### EXERCISE BRIEF
Transcribe the records exactly from the line with "The height and width of the screenshot is (327, 521)." to the end, both included.

Start of Block

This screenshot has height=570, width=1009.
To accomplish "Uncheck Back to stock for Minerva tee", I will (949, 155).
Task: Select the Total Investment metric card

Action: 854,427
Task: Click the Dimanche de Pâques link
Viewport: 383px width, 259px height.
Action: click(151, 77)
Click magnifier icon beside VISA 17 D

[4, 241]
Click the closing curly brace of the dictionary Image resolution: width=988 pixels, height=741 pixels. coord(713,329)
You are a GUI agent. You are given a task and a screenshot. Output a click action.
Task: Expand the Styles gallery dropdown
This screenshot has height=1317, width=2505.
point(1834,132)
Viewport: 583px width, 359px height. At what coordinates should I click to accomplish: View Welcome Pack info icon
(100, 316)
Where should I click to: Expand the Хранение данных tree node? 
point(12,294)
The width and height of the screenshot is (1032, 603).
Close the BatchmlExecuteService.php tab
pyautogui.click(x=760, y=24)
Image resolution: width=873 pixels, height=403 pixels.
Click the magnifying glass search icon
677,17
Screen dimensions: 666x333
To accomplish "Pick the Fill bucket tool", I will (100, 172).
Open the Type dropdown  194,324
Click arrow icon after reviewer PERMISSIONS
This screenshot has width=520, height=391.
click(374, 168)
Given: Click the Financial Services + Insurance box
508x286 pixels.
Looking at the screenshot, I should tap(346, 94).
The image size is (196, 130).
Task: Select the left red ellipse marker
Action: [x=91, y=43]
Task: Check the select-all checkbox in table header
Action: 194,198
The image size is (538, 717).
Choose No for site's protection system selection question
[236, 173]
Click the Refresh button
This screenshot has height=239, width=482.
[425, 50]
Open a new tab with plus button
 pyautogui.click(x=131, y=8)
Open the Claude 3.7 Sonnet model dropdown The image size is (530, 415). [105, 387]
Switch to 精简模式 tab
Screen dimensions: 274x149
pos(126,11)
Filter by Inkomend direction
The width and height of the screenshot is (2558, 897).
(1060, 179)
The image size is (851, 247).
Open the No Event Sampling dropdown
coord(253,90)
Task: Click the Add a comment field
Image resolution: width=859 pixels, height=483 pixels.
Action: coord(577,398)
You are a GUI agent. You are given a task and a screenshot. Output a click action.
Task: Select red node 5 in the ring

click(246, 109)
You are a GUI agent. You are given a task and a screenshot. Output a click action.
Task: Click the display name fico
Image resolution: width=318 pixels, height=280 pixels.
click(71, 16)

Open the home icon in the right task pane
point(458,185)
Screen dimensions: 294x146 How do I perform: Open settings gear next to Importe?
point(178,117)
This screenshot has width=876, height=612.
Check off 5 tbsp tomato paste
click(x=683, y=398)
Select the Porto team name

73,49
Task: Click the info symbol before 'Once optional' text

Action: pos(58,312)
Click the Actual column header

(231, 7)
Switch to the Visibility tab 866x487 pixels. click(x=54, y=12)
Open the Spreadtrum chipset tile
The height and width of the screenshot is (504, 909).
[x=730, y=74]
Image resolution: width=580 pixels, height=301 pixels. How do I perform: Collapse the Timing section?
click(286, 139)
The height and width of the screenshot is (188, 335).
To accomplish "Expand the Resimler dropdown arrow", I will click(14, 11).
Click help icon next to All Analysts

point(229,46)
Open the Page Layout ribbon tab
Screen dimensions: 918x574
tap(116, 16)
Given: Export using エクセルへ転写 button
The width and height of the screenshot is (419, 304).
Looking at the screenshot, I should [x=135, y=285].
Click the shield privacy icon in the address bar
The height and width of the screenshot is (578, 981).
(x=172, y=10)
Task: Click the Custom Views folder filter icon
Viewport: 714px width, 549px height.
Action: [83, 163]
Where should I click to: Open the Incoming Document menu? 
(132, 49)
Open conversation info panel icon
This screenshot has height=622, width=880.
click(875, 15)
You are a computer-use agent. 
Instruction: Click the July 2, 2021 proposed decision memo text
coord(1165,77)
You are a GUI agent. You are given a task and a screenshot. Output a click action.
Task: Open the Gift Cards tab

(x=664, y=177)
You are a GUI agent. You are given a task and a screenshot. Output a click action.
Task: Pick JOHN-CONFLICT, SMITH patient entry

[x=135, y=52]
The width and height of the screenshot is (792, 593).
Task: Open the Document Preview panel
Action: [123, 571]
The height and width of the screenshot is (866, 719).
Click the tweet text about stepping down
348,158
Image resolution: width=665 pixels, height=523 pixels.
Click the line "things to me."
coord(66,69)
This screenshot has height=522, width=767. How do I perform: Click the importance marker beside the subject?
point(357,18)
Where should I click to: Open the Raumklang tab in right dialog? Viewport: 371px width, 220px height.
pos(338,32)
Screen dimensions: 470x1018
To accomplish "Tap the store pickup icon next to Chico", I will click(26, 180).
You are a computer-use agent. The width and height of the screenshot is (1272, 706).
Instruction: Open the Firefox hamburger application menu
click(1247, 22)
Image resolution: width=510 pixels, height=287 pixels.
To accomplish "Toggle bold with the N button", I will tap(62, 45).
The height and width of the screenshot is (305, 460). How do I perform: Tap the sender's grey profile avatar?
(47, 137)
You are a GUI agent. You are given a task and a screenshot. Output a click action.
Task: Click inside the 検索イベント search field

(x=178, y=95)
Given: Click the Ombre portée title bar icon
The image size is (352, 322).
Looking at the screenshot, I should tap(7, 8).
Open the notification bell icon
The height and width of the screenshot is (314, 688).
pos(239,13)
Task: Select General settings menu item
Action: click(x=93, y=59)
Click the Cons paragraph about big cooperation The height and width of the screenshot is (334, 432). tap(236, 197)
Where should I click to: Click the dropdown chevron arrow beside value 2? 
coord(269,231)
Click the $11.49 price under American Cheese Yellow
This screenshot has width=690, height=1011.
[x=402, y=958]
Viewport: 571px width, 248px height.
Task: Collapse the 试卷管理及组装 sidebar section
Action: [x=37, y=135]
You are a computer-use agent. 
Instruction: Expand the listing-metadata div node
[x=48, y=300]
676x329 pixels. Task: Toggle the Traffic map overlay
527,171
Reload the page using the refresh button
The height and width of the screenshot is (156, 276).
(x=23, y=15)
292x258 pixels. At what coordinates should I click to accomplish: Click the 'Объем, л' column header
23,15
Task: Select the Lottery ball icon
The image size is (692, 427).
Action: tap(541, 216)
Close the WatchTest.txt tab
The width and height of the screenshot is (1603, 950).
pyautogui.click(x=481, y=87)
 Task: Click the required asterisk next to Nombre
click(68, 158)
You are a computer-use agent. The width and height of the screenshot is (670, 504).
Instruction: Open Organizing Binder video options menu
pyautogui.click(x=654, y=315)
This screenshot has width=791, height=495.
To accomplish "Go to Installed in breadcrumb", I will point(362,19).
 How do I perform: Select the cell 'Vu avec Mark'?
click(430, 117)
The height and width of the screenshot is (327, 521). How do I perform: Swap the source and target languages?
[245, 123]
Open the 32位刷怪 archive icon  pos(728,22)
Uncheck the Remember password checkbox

End of Block

### TASK SOLUTION
The height and width of the screenshot is (327, 521). How do I perform: Swap the source and target languages?
[245, 123]
Open the 32位刷怪 archive icon  pos(728,22)
Uncheck the Remember password checkbox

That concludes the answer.